Заметим и следующие положения Монтескье относительно внешней политики: «Когда в соседстве находится государство, клонящееся к своему падению, то не должно, ускорять этого падения, ибо не должно лишать себя положения самого счастливого, какое только может быть для государя: нет ничего удобнее как находиться подле другого государя, который принимает на себя все удары и все обиды судьбы. И редко завоеванием подобного государства настолько же усиливается действительное могущество, насколько теряется могущество относительное». Это замечание грешит односторонностию, безусловностию. Для государства, разумеется, всегда выгодно, если оно окружено слабыми или, по крайней мере, слабейшими государствами. Такою выгодою до последнего времени отличалось положение Франции между слабою Испаниею и слабыми, по разделению своему, Германиею и Италиею; так было выгодно положение Русской империи после Петра Великого между Швециею, Польшею и Турциею. Но если соседнее государство, клонящееся к падению, представляет безопасность само по себе, то по слабости своей оно может усилить другого соседа, который захочет увеличить свои средства на его счет, — другие соседи не могут этого позволить, и таким образом падающее государство становится предлогом постоянной борьбы между ними; его слабостию уничтожается пространство, разделяющее сильные государства, по его поводу они приходят в постоянные столкновения друг с другом, следовательно, существование между ними слабого государства не приносит им никакой выгоды; напротив, гранича непосредственно друг с другом, они имели бы менее причин к вражде. Соседство с слабым государством принуждает сильного, не имеющего никаких побуждений к завоеваниям, решаться поневоле на дело насилия против слабого из самосохранения, чтобы не дать другому сильному усилиться еще более на счет слабого.

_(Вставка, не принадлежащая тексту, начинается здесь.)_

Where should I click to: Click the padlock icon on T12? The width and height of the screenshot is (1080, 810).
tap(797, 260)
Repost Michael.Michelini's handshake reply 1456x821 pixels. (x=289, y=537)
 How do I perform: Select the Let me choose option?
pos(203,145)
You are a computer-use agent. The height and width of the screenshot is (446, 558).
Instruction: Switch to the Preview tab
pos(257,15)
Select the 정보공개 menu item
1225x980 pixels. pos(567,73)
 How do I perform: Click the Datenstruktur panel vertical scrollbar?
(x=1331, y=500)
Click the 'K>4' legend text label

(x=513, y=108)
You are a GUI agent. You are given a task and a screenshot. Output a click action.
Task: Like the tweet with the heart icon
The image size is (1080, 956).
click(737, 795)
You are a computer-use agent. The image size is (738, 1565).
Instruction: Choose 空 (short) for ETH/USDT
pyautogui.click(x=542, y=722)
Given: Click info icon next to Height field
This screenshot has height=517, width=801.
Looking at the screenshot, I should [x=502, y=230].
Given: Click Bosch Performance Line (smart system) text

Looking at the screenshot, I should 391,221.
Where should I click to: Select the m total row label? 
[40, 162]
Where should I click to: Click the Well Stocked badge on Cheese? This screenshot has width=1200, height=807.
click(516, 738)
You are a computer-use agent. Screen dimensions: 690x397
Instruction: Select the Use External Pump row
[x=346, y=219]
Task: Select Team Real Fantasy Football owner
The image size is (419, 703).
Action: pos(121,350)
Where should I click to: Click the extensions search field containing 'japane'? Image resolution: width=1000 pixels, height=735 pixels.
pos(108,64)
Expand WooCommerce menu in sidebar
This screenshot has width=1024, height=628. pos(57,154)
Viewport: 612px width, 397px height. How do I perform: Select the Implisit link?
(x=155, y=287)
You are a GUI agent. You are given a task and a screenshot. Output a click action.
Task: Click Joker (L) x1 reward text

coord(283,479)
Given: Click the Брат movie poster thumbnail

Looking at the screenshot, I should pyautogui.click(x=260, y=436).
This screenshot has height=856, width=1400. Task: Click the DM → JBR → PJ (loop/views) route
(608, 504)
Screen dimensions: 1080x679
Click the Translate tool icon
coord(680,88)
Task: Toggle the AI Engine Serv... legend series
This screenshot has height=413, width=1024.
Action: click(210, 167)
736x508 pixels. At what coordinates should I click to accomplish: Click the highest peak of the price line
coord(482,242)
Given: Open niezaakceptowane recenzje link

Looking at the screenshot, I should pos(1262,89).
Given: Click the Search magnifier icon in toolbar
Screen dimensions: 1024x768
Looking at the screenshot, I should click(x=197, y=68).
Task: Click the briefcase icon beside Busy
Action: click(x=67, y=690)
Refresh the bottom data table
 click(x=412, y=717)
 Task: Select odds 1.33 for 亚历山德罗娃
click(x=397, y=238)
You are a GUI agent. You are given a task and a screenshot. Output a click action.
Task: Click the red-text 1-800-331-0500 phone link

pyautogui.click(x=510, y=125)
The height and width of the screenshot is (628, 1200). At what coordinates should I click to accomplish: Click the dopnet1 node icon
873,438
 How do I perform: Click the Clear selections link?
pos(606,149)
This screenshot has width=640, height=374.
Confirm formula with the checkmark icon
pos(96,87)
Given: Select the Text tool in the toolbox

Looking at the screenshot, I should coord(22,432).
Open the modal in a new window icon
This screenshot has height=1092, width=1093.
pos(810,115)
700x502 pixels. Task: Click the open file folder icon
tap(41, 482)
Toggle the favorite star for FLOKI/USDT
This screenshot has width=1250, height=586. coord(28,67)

Вообще нельзя полагать большего счастья для государства в слабости соседей, ибо самое верное ручательство для государства состоит не в чужой слабости, а в собственной внутренной силе, которая дает возможность иметь всегда прямую, честную политику, возможность не бояться чужой силы, не стараться без разбора средств обеспечивать себя физически захватом чужого, округлением своей государственной области, ибо для безопасности государства требуются прежде всего силы нравственные. Окружение слабыми соседями дурно воспитывает народ, приучает к драчливости, вселяет завоевательный дух; окружение сильными соседями воспитывает хорошо, сдерживает, внушает уважение к чужим правам, заставляет хлопотать о внутренней силе, о правильности внутреннего развития, как о главном средстве безопасности. Вероятно, Монтескье, пиша свои замечания, хотел показать, что сильным невыгодно пользоваться слабостию слабых, хотел высказаться против завоевательных стремлений и вместе высказаться против политики своего отечества. Вслед за тем автор требует также, чтобы завоеватели умеряли свои стремления и чтобы кротко обходились с покоренными, по требованиям благоразумия. «Монархия может делать завоевание только в естественных границах; благоразумие требует остановиться, как скоро эти границы перейдены. При этих завоеваниях нужно оставлять все в том положении, в каком найдено, оставлять прежние судилища, прежние законы, прежние обычаи, прежние привилегии; перемениться должны только войско и сам государь. С завоеванными областями должно обходиться чрезвычайно кротко».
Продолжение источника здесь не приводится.